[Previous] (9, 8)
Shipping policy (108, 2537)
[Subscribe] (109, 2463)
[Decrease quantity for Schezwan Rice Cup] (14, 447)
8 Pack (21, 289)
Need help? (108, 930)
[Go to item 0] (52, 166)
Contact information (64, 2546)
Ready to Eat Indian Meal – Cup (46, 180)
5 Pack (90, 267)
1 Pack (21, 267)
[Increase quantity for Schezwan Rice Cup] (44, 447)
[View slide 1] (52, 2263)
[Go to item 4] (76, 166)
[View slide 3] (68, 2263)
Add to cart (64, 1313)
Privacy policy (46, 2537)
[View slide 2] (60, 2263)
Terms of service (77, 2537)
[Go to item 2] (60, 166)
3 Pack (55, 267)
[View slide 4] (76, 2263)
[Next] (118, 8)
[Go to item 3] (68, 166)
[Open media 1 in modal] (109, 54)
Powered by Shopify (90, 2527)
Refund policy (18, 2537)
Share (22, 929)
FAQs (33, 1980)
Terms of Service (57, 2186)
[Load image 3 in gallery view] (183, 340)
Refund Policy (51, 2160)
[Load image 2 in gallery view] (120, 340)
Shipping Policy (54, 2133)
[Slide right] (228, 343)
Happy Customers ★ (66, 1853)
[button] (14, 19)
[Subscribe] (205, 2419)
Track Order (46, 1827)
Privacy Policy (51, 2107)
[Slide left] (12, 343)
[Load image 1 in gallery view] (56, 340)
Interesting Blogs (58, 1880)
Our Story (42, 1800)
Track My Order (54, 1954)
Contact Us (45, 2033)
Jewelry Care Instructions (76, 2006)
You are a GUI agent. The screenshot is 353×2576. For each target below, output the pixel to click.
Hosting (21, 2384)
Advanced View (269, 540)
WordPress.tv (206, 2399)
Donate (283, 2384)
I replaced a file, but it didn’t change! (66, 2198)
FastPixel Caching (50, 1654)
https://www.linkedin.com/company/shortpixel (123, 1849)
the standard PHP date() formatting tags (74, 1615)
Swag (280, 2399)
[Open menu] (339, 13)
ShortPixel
------------------------------
Task: Only the number is wanted: how many lines in the entries above contain the string "image"?

Solution to this task: 3